◆ **Text provided**
--------------------------------------------------
Sunday, June 15, 2014

one evening in Yokohama (1-10-10)


On a Saturday during the Christmas season last year, having finished my work of the day as a radiographer shortly after three in the afternoon, I headed for Yokohama to meet my friend working there. Takeko--a pseudonym--a lady aged around 50, was handing out packs of tissue paper by the Yokohama station, an advertising means often taken in Japan.

Until this time, she had sometimes worked around the same area and told me that Sakuragicho, a neighborhood of Yokohama, was a nice sightseeing spot at night especially during the Christmas season. To travel from Kameido, Tokyo, where the hospital I worked for was located, to Yokohama after work on a weekday would make my schedule tight as just the entire process of arriving there would take more than one hour, but since Saturdays allowed me to leave the hospital earlier, I decided on the day.

Takeko, also a student of a major English conversation school company which I belonged to as well, is a good friend of mine, as she has people skills which enable her to talk with a wide range of people, from rude guys to non-Japanese people.

But actually, I had an ulterior purpose behind meeting up with her, besides seeing the lights dotted along the railway between Yokohama and Sakuragicho. Actually, that was an expectation that I would bump into a lady, a cat, as I knew that she, to whom I had an attachment, was living in the area around a certain station on my way to Yokohama.

In the train car, sitting on the broad set as was I, two young men were talking with each other beside me. While intermittently dozing, I could catch their every remark clearly. In sum, they, both university students, were talking about how their job-hunting was going. Within their conversation were numbers like 50, or 100. These were a supplementary piece of information, helping me understand better how many companies a university student applied for.

More recently, an NHK TV news program (NHK is a semi-state-run broadcaster) introduced a lecture wherein a lecturer was giving advice to university students engaging in finding companies to work for. He noted that they should settle on the prospective job at the last minute.

At present, the unemployment rate in Japan is around five percent, and nearly half of high school grads enter universities. While companies prefer university grads to high school ones, through competitions only some small number of them from either high school or university successfully procures a desired position relative to their major/merits, unless it is very specifically associated with a one-way profession such as the doctor or lawyer.
--------------------------------------------------
◆ **Exercise instructions**
**a.** Translate this sentence from the post about an evening in Yokohama into Spanish: "At present, the unemployment rate in Japan is around five percent, and nearly half of high school grads enter universities."
**b.** Pick up the post about an evening in Yokohama after its last sentence and continue it.

(Stored data entries)
--------------------------------------------------
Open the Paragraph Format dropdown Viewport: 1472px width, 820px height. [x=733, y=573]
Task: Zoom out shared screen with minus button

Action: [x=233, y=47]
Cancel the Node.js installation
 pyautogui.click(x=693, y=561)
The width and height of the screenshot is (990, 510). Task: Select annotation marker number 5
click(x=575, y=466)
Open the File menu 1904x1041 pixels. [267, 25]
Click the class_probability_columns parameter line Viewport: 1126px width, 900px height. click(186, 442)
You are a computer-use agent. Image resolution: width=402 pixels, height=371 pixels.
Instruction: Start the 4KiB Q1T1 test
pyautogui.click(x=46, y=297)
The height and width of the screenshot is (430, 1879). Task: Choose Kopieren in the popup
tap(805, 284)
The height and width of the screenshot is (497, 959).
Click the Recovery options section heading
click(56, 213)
--------------------------------------------------
◆ **Responses in order**
**a.** En la actualidad, la tasa de desempleo en Japón ronda el cinco por ciento, y casi la mitad de los graduados de secundaria ingresan a la universidad.

**b.**
After exchanging both calls and text messages with cell-phones, Takeko and I met together by the Yokohama station. She was wrapping up her work of the day, and let me follow her in her working area and ensure that there were no packs of tissues on the surface, thrown away by anyone who had received one. Although I was surreptitiously thinking about the female cat, Takeko was looking happy being with me.

“Let’s walk to the Sakuragicho station to save money,” she suggested.

In the enchantment of darkness, Takeko and I were walking along the wall which was leading to the Sakuragicho station. As a matter of fact, this relatively long meeting up with her was the first in months since she became busier. Takeko was apparently enjoying even just a walk with me, but seriously, I had changed a lot through the period. I might have wanted to say, “I acknowledge that you have given me a lot of fun time until now, but my life is probably not for you!”

It must have been before summer when Takeko started doing additional jobs, including an odd one that was to interpret a catchy song (into exact notes with her piano skills?) which would draw the attention of shoppers at some shop or store. Moreover, she also started both going to a school of another major English conversation school company and being taught English by a teacher in private, a compounded situation which reduced her chances to meet me to eventually be almost zero.

During the summer, I suffered severe dizziness which stymied me just walking normally. As my expectation was any palliative text message from her, I forwarded her mine with my cell-phone but no reply came back.

There had been special classes in which students and the teacher in charge, David, discussed current affairs, held on Fridays at my home branch of the English conversation school company in Kinshicho. While the dizziness was subsiding by the day, the special classes which had been one of the prime reasons that I chose the branch as my home, ceased. At the same time, I almost finished using the name of a female teacher for my first novel (she had once come to my branch when I was looking for a female name), who usually worked at a separate branch in Tokyo. The classes for free conversation were held at this branch too on Fridays, then, with virtually no fear of being punched after using her name, traveling to Tokyo and seeing her after a while would not seem a bad idea. Yet, Takeko somehow broached recently that she wanted to meet up with me though I preferred the other.

After the walk, Takeko and I shared a dinner table at a Chinese restaurant near the Sakuragicho station.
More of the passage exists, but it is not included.